Among Black women who were encouraged to share their thoughts and experiences in America, Cash was one of many attendees who spoke, and even performed a song.
Hundreds of Penn State community members stood right behind her.
“It feels good to know that people are seeing you, they are hearing you, and that we can make change,” Cash said.
Cash’s speech was met with not just the support of the community, but the support of her team as well.
“[It was great] to be able to say that my coaches were in the stands, and to see every last one of my teammates standing behind me, just to show that they’re supporting me and are with me,” Cash said. “Not only are they with me, but they’re supporting all of us speaking up on social injustices that are going on.”
That support from coach Carolyn Kieger and the other members of her program spoke volumes to Cash.
“It showed me that they want to be the difference,” Cash said. “They aren’t just saying they want to be the difference, they’re showing me. By them coming out to the protest and being there with us, it showed me a lot about them and their character.”

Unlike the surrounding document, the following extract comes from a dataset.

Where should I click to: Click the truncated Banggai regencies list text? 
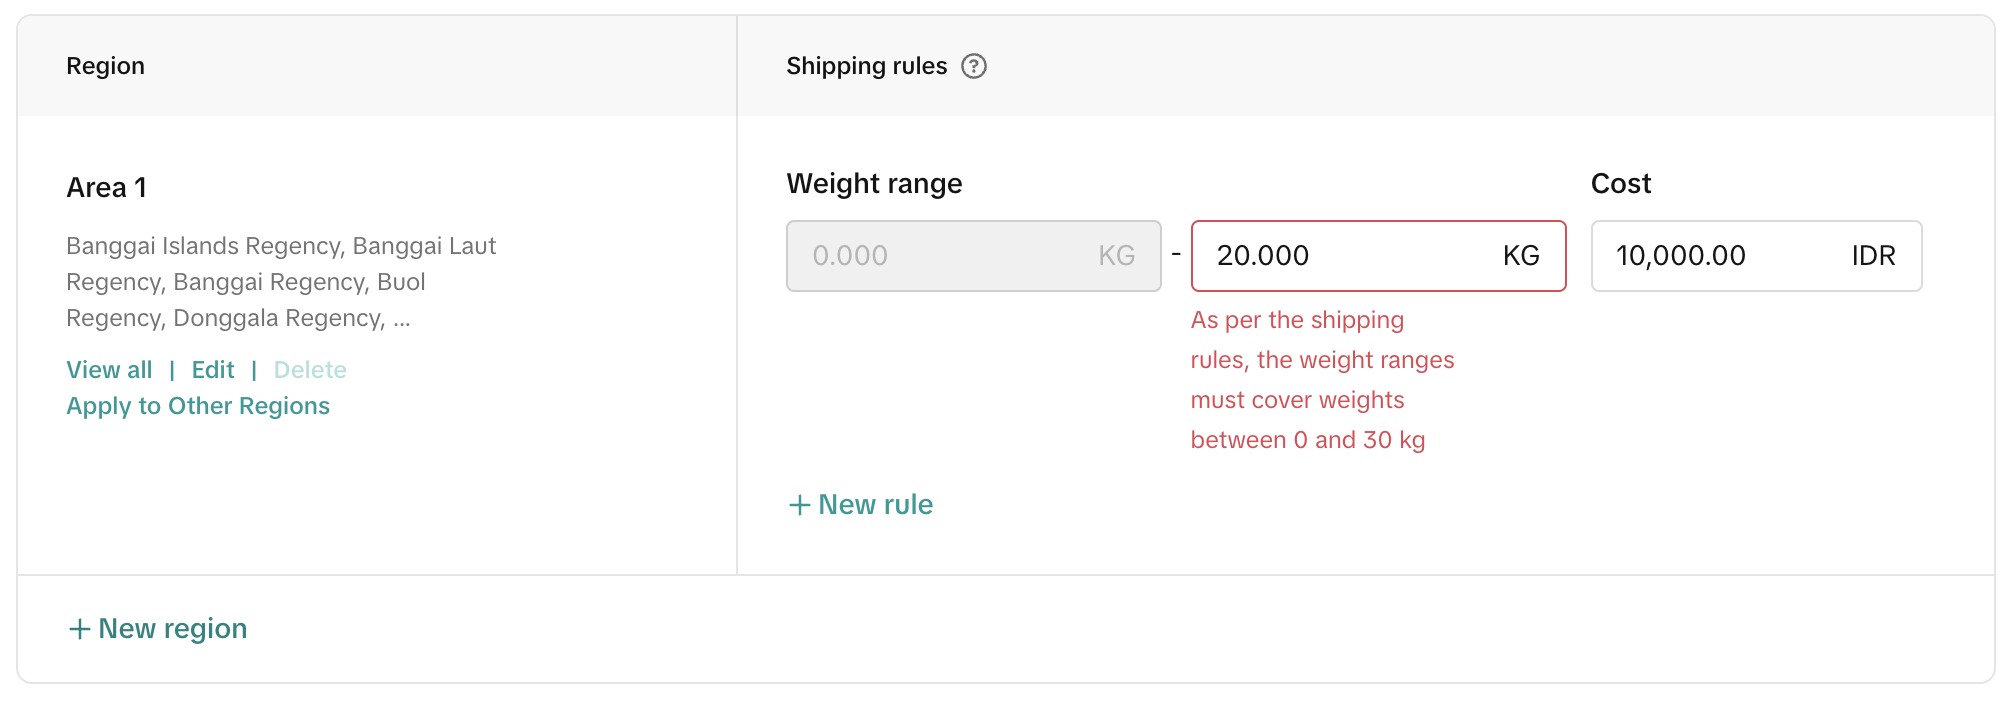(x=281, y=282)
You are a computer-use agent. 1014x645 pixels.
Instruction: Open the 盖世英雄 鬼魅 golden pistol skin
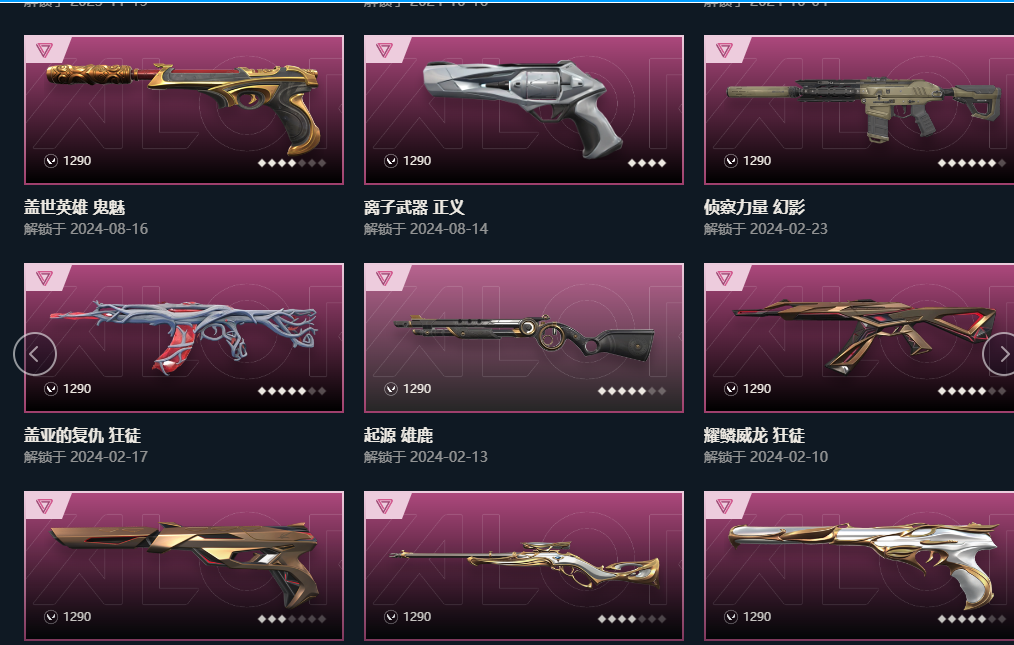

Koopman, who was also at the march and is the co-vice president of Black Student Athletes at Penn State, has participated in numerous protests fighting for social justice.
She believes it is important to be on the ground and seek action in the community.
“It’s a different atmosphere,” Koopman said. “Everybody is there for the same thing, everybody is there for what you’re fighting for, and it brings a real big sense of community and belonging and safety. I really like participating in those things, fighting for what I believe in alongside my friends and brothers and sisters of color."
Jack also participated in the march to uplift Black women after the killing of Taylor.
“The people at the protest realize that Black women in this country have not been treated fairly,” Jack said.
Jack said she believes the death of Taylor was not handled correctly, and would have been handled differently if she was of a different race.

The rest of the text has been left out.